The people who are pushing Blackwell toward this position apparently know that their textbook is blank:
First Class Education, which is behind the [65 cent] proposal, revealed in a memo [PDF] that there is no conclusive evidence whatsoever that spending 65 cents of each education dollar [in the classroom] results in better test scores:While evidence is decidedly mixed as to whether the amount of money spent per child is a determinant factor in test scores, the rationale for requiring more of current expenditures to be spent on instruction in the classroom is intuitive.
In answer to this assertion, the question is - WHO is going to provide the means to expend? The parents are about tapped out:
Across the country, some schools and education professionals report a growing movement from private to public.Ben and Courtney Nields of Norwalk, Conn., agonized over the issue last year when they moved their daughter Annie from the New Canaan Country School, set on a 72-acre campus, to a public school for first grade. The move was primarily economic — they have twins entering kindergarten this year and faced tuition bills of $22,500 per child.
Damn! That’s a lesson that would make anyone smart - even a Red State Bush supporter!
My wife happens to work in education. A great deal of the time they would much rather spend teaching the kids is instead t doing things that the parents should have been doing - except many of the parents are so busy working two or more low-wage jobs that they aren’t home to do them. We know this from the difficulty involved in contacting them to schedule parent-teacher meetings. One parent recently asked to have such a meeting on Saturday, and we assume that is because she can’t afford to take time off from work. We’re waiting to hear what the school administration has to say about that request.

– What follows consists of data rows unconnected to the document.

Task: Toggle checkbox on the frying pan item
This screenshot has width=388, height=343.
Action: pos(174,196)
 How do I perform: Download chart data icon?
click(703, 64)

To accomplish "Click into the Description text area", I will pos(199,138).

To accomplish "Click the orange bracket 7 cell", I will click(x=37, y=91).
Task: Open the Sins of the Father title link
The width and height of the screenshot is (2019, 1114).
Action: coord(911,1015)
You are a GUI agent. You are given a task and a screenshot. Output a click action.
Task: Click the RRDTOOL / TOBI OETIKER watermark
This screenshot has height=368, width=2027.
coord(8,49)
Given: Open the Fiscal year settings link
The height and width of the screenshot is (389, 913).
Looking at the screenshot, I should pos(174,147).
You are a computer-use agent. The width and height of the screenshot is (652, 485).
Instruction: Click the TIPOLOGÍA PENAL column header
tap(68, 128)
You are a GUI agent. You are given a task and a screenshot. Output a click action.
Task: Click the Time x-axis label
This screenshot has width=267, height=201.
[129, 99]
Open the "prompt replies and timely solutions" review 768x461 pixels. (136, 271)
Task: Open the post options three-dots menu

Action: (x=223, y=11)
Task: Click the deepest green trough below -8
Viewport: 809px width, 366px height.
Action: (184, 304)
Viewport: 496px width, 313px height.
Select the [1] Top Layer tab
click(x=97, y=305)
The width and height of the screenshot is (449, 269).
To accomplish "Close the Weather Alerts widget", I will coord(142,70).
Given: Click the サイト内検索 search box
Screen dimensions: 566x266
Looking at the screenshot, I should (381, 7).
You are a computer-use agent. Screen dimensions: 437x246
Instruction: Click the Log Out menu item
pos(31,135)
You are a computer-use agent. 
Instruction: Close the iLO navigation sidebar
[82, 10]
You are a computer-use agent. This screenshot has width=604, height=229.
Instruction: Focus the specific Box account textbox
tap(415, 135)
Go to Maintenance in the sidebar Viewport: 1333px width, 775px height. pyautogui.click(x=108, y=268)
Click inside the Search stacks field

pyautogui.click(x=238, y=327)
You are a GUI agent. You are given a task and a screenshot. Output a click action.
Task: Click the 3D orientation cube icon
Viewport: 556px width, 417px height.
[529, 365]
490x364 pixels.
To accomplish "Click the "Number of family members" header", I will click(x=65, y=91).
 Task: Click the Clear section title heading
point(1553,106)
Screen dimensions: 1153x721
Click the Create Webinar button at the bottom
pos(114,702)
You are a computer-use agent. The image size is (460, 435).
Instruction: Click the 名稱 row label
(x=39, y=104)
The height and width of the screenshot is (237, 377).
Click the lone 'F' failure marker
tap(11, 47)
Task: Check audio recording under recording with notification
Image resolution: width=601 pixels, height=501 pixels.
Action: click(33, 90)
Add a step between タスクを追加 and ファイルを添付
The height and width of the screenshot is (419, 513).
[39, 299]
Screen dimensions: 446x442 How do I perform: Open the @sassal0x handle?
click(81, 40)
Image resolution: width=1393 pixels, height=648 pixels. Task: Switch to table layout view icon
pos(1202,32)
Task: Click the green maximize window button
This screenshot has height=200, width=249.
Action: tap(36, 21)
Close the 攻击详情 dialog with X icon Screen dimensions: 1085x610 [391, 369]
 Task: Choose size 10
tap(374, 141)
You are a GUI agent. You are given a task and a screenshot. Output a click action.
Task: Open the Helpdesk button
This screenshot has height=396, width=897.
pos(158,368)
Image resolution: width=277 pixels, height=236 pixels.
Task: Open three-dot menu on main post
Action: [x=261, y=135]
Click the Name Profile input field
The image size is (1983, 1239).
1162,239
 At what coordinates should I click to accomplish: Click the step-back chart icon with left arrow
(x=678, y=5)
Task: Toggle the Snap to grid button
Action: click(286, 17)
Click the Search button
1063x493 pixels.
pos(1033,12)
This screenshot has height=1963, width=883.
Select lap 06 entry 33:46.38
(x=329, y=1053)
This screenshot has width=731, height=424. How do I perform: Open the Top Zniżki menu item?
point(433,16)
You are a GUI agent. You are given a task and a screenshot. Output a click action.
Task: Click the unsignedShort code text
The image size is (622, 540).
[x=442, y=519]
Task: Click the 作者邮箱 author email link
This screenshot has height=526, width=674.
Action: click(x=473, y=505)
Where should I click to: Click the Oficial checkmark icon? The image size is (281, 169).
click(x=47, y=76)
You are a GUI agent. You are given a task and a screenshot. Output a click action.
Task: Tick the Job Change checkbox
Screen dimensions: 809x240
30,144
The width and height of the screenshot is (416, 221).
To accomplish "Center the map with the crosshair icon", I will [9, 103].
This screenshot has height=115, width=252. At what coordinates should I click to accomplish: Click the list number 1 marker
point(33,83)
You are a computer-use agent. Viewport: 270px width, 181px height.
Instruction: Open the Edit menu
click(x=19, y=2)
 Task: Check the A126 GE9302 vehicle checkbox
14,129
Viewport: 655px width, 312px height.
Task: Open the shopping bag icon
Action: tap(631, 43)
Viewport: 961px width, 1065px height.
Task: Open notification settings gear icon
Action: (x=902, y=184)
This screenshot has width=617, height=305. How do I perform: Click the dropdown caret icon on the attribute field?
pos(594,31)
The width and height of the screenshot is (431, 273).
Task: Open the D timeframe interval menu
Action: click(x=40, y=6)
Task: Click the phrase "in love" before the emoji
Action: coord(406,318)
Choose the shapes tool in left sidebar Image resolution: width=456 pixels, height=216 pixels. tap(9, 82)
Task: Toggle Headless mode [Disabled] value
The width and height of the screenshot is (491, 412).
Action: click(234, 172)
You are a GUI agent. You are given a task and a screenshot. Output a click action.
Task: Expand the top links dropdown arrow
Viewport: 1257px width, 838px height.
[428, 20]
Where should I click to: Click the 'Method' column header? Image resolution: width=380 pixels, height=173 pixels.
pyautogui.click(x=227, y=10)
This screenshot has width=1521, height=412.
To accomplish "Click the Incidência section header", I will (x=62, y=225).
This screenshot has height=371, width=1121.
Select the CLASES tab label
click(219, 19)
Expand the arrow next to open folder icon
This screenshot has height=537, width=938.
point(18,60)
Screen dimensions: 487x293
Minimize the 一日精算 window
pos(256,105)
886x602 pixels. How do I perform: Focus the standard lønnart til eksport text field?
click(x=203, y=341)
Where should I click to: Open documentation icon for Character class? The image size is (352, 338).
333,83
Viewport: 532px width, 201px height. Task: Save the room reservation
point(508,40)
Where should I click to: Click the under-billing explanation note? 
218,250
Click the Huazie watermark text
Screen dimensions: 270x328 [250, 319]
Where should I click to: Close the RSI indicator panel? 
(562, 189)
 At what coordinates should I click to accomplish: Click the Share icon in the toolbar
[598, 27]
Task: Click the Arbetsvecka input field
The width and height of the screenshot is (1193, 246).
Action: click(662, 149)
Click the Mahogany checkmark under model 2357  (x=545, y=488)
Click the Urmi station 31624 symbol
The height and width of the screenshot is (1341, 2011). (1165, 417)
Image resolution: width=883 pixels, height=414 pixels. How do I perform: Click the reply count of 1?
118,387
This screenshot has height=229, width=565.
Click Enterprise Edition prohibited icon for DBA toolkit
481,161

Maybe if the parents were smart enough not to be convinced by slick advertising that owning an SUV for Mom (and a V-8 turbo-charged diesel extended-cab dual-axle pickup truck with the fancy 30″ wheels equiped with spinner hubs and knobby off-road tires for Dad) was so necessary, they would not be working so many low-wage jobs, and actually have enough time to do the most important job they have taken on: being parents!
If my worst fears are realized, and our economy crashes when China pulls away the ‘Welcome’ mat from the front door of the Democratic People’s Republic Savings And Loan when Uncle Sam comes along with hat in hand once again, maybe then they could find the time to be parents.
No one else will be watching their kids for them anymore.
They will be too busy providing for their own offspring.